The Ineffable Nature of God

The wonder of “That Which Is” is far beyond any description. The creative power of God is beyond imagining. The beauty of Creation is vastly beyond that which can be quantified. The Love of God is more beautiful and desirable and perfect than anything we have ever articulated in any form in this entire universe!

All things, everything we’ve ever considered or felt or experienced as humans in the sum of human history, is but an infinitesimal speck in the grandeur that is God. God’s nature is totally ineffable, undefinable, and sublime!

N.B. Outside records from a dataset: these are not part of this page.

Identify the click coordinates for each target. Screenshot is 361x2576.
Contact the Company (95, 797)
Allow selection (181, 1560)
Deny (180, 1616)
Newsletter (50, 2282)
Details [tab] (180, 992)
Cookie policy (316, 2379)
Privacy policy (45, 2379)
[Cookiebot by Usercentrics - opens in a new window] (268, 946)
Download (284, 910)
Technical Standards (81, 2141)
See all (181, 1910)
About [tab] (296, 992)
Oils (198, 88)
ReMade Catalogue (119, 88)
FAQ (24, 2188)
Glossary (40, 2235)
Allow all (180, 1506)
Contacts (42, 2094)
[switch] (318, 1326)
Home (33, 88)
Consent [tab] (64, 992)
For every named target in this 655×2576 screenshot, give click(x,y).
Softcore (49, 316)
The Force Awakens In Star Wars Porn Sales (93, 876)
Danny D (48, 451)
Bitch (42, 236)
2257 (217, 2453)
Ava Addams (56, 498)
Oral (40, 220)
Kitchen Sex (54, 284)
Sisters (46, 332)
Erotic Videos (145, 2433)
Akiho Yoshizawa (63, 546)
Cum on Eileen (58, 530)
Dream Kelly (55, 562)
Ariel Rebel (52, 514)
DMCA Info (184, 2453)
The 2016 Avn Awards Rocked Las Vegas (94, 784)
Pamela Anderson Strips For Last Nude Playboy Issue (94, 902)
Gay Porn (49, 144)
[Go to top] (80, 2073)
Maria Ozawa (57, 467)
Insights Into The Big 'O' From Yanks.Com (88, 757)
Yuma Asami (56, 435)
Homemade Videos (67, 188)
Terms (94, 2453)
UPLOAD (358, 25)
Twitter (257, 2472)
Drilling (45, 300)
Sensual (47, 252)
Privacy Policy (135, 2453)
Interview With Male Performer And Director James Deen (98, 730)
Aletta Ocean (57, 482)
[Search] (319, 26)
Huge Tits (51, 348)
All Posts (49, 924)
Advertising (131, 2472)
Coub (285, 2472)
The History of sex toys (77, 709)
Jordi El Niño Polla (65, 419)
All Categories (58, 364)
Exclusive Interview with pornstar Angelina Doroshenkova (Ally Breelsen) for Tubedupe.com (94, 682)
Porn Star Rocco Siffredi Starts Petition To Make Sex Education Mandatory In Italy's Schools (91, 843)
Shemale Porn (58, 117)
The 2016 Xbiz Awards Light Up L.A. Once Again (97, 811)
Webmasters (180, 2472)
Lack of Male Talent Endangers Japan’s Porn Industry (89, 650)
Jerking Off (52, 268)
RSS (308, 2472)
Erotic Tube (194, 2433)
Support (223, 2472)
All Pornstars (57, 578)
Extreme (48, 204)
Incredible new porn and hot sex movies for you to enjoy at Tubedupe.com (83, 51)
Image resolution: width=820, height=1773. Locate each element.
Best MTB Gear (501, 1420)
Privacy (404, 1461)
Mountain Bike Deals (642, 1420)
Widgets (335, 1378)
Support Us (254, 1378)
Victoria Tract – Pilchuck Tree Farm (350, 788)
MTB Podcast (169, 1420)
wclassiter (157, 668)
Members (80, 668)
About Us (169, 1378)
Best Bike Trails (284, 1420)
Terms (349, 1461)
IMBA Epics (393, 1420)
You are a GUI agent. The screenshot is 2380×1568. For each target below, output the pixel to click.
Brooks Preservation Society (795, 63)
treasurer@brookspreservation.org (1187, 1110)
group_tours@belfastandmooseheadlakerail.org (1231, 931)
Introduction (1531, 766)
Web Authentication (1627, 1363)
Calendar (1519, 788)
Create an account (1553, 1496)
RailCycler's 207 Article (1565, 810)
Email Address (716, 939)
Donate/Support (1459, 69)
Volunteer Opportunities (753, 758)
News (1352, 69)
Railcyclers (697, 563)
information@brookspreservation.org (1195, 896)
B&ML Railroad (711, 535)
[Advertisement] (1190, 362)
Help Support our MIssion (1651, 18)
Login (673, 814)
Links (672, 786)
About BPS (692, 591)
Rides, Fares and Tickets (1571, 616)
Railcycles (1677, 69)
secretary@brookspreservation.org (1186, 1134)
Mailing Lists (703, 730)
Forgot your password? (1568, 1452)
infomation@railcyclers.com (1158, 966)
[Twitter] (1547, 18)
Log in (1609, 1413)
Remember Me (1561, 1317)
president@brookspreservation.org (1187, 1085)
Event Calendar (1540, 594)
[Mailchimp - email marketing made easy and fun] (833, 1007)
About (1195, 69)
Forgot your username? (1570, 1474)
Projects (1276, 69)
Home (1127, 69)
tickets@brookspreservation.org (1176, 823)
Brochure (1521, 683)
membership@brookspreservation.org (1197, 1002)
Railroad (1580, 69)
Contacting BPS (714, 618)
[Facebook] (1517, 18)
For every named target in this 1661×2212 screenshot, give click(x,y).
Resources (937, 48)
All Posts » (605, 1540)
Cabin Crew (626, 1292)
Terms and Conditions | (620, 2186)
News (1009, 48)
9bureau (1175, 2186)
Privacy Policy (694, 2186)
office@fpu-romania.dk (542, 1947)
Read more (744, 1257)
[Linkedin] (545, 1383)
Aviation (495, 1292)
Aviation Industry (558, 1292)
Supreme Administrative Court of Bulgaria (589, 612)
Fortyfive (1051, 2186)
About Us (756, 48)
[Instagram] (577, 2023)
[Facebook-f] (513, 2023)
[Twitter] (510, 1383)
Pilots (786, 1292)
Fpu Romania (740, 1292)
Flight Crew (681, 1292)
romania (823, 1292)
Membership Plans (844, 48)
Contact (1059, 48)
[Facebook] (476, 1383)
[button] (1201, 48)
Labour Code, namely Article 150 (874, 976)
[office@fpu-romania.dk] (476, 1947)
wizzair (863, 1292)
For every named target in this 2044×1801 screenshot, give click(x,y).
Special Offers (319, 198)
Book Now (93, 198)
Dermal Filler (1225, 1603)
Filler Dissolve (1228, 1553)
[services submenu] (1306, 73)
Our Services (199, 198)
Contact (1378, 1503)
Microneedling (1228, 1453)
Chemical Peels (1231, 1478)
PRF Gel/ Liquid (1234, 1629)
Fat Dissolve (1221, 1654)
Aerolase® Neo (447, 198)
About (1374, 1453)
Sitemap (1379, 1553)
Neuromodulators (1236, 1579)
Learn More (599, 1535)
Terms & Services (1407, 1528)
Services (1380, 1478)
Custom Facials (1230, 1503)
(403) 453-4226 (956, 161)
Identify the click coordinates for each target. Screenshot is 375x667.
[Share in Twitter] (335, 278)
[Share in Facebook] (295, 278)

How then, as humans of such limited intellects, can we believe that we can quantify “All That Is” in our petty tongues? How can we announce that we have grasped the truth while we are here? How can our rituals, our metaphors, our forms and understandings, our symbols, books, names, identities, beliefs, or stories ever capture the truth? How can our fleshy brains, our failing bodies, our limited minds, our imperfect organizations and systems ever profess to have the truth?

No word, song, voice, symbol, person, place, story, or any other form in all of Creation will ever be able to quantify the great, awesome, awe-inspiring, limitless, boundless, perfect truth of God!

2 thoughts on “The Ineffable Nature of God

  • The word “God” is such an imprecise term and has been debated, used and abused to such an extent that you might consider using another pointer for your otherwise useful expressions. You might have no idea or sense of how aversive the term can be to those who have suffered from it.


    • Agreed Ira. “God” is a charged word, for sure. I intentionally alternate the noun used (God, Source, All That Is, etc.) for this reason. I appreciate in Tom Campbell’s work that he is careful not to use the word “God” and instead uses the acronym “Absolute Unbounded Manifold” or “AUM” to avoid the baggage of the word “God.” Yet I’ve founded for many people the word “God” is the only word that is consistently used to point toward that great loving source consciousness that we’re talking about. It’s a highly imperfect word, but we use what we have.